I realise this general topic has come up before but it seems compute resources, even in the humble RPI have also moved along, so please bear with me.

In short - would like to run two more satnogs-clients on a single host (RPI4 or, later, a server class boxen) each tied to a separate USB device.

My current setup is a RPi4 with a Kerberos SDR (4 RTL-SDRs in a single box) each of which I’ve set to a unique serial number.

The setup runs fine with a single satnogs-client tied to by serial number to the relevant channel on the KSDR (e.g. with “driver=rtlsdr,serial=2702”) 2702 being the serial number I set manually for that channel in EEPROM.

I have an unrelated SDR app (rtl_433) running on one of the other channels without any apparent issues with USB bandwidth. Empirically I’ve been able to run all four channels in parallel without apparent USB issues - but it’s a Pi4 which has a better USB controller I think.

To SatNOGS then - to run multiple stations and stay compatible with the upstream SatNOGS scheduling infrastructure, my understanding is that I should create a unique station ID/API Key for each station.

I’m less sure about how to run multiple satnogs-clients on the same 'pi - is there a preferred method ?

It seems that using the satnogs-setup ansible magic to configure one, then run any second and subsequent instances manually would be an approach. Best I can tell some sort of magic with environment variables as proposed in this earlier post might be the go ? Or might it be feasible to run second and subsequent instances in a container of some form ?

Before I go too far down the rabbit hole would welcome feedback on this approach - perhaps the SatNOGS devs have plans for this support “officially” in the future in which case I’d be happy to help test. Or perhaps the advice is “buy a 2nd Pi Hugh and stop being silly”, though I’d allow this seems a shame given the growing compute power available (and coming soon) :slight_smile:



SatNOGS Client Ansible currently supports only a single SatNOGS Client to be running on the RPi.
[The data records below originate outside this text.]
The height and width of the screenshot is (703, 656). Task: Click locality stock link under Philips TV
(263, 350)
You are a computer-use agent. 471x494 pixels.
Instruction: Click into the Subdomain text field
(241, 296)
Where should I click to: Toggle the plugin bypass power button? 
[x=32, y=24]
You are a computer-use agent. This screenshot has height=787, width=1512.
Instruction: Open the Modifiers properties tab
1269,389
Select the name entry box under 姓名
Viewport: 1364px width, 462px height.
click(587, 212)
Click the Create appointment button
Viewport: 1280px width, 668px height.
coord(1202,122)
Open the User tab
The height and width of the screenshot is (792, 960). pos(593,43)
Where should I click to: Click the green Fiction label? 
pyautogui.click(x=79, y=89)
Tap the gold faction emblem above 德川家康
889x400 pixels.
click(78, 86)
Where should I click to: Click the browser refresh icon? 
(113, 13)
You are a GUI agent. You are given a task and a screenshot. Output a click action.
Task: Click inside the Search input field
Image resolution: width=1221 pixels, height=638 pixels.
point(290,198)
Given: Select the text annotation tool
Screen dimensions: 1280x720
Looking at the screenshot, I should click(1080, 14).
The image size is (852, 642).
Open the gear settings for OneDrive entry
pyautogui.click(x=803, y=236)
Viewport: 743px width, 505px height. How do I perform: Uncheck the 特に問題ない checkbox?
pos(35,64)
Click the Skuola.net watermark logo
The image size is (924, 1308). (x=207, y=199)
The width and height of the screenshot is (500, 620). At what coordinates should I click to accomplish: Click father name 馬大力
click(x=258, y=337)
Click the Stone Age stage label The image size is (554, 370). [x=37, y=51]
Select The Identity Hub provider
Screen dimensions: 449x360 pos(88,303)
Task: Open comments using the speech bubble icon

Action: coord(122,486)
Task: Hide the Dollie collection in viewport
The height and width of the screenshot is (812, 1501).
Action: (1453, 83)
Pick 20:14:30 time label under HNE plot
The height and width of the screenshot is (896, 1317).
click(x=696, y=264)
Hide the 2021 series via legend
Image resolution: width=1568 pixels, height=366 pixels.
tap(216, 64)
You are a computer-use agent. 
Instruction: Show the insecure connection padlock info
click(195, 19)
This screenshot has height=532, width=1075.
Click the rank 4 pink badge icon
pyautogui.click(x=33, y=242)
You can however manually duplicate the systemd script, tweak the configuration and set different directories to write temporary files for the second instance.


Just a quick comment on this. You will need indeed two separate Station IDs if you are planning to run them at the same time. However you will need only one API Key if both station are under the same user, as API Keys are generated per user not per station.


Thank you both - @Acinonyx for the pointers on where to start with systemd scripts and @fredy for the StationID vs API key distinction. Hopefully I’ll get a chance to tinker with this over next day or two.


After the helpful pointers from @Acinonyx and @fredy I set about attempting to run two simultaneous satnogs-clients on a single RPi4, a few weeks back with partial success.

My impression so far is there’s no obvious compute or I/O bandwidth issues when receiving two SVs simultaneously, but there is some sort of interaction occurring. I’ll elaborate on this further below, but first the basic approach I took in case it’s of interest to others.

I created a duplicate service, called (imaginatively) satnogs-client-2. I did this by making a copy of /etc/systemd/system/satnogs-client.service called /etc/systemd/system/satnogs-client-2.service This file differs only from the original in having the EnvironmentFile entry pointing to a 2nd environment file which contains the different settings for the 2nd instance;

Description=SatNOGS client two

Then in the appropriate directory the environment file for the 2nd instance;


Of note in the above;

  • You need to use your existing API_TOKEN
  • Create a new station ID through the Satnogs Dashboard
  • Create new temporary directories for the 2nd instance
  • Adjust the SOAPY_RX_DEVICE settings to suit your 2nd SDR dongle - I used rtl_eeprom to re-write the serial number of the different kerberos_SDR channels

This should be enough that with sudo systemctl daemon-reload and sudo systemctl start satnogs-client-2.service you’ll be up and running.

Variations on journalctl -f -u satnogs-client-2.service will let you see what is going on.

Two important caveats:
Firstly I’m new to satnogs and systemd wrangling, so this might not be the best way to do this, constructive feedback of course welcome. It might break your system!

Secondly there is an interaction between the two instances if they are running simultaneously which, best I can tell is not I/O or compute bandwidth related and only seems to occur if different RX frequencies in use.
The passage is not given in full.